Apesar de ser um cidadão do mundo, com genuína natureza cosmopolita,
não esqueceu a genética familiar, com profundas raízes no solo do Alentejo. Por
isso, entre as frequentes deslocações à escala do globo, o diplomata jamais
renunciou ao insistente regresso a Gáfete, pequena freguesia alentejana, de
onde era originário o pai, e na qual a família Pequito residiu durante
prolongadas temporadas. Ostentava mesmo um orgulho salutar no seu ancestral berço
alentejano. Quando confrontado com a franqueza desarmante que o caracterizava,
respondia com recurso ao humor, arte que dominava com mestria: apresentava-se
como uma improvável mistura de diplomata e alentejano, jogando habilmente com
os estereótipos que transformam o diplomata no representante da cerimónia
polida e o alentejano em sinónimo de frontalidade genuína.
Tanto na vida pessoal como na profissional, optou sempre por tomar as
posições que julgou adequadas, indiferente à aprovação ou censura exteriores.

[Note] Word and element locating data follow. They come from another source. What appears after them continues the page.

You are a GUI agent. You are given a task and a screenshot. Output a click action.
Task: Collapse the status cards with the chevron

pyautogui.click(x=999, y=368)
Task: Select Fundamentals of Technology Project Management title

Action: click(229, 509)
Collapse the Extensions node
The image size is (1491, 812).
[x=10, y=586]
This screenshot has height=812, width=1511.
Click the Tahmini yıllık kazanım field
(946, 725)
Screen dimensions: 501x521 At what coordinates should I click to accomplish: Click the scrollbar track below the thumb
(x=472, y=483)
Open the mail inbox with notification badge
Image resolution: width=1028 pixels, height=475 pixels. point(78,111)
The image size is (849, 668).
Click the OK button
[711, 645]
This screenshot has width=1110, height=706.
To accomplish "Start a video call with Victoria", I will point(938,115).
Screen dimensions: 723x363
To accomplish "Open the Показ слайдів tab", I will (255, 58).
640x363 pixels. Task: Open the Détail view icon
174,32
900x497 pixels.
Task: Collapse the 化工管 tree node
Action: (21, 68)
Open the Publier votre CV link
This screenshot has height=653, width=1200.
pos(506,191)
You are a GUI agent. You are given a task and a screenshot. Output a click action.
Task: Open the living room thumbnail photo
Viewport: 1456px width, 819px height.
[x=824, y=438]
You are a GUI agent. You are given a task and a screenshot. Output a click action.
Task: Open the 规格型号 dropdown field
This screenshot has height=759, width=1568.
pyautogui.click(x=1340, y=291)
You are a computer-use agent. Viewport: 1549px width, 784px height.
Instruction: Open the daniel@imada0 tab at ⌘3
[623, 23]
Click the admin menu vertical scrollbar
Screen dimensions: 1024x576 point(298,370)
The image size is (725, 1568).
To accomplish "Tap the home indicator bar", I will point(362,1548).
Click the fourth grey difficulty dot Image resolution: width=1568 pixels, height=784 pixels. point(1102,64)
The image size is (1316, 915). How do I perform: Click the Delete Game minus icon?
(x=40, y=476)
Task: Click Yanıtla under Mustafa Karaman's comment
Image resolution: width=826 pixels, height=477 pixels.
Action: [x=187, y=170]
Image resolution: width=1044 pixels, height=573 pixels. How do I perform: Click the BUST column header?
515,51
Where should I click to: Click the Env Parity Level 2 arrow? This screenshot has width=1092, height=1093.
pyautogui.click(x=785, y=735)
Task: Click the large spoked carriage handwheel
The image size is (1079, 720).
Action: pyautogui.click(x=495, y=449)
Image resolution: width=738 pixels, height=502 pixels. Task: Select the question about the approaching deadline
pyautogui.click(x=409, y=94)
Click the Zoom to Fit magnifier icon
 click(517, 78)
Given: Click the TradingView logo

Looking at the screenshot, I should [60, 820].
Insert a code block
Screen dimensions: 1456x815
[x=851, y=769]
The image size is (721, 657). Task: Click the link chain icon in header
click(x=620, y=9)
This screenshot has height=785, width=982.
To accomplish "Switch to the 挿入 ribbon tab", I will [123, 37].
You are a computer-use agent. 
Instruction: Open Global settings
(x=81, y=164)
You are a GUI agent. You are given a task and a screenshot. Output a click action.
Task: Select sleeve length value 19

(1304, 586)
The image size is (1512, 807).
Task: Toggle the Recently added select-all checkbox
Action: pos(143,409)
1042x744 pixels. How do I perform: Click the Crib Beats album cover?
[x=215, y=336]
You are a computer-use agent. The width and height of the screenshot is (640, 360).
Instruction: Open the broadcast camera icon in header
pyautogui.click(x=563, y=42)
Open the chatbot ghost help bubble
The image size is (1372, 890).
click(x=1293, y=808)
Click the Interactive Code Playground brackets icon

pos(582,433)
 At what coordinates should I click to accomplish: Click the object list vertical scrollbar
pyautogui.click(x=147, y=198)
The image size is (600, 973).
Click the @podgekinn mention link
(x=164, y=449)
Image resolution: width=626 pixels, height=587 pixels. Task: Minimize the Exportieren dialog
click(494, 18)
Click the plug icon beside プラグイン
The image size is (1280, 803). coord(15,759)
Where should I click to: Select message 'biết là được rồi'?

Teve a ousadia de manter-se fiel aos valores que escolheu como seus. Nunca
enveredou em filiações partidárias, mas tinha sólidas concepções sociais e
políticas das quais jamais abdicou. Mesmo quando o cenário político o
desaconselhava. Assim se podem entender gestos profissionais incomuns, como um
pedido de licença ilimitada, graças ao qual se afastou temporariamente da
carreira em 1968, para só regressar depois de 1974. Ou a assumpção, um ano
depois, em pleno vigor do PREC, das funções de presidente da comissão ministerial
de saneamento e reclassificação criada no seio do MNE, devido à qual terá
inevitavelmente conquistado algumas animosidades. Ou mesmo a entrada na
disponibilidade simples em 1984, a seu pedido, deixando precocemente a carreira
diplomática». In Ana Gomes, Embaixador João Pequito, Colecção Beneméritos SCML, Santa
Casa da Misericórdia de Lisboa, Lisboa, 2011, ISBN 978-972-8761-90-5.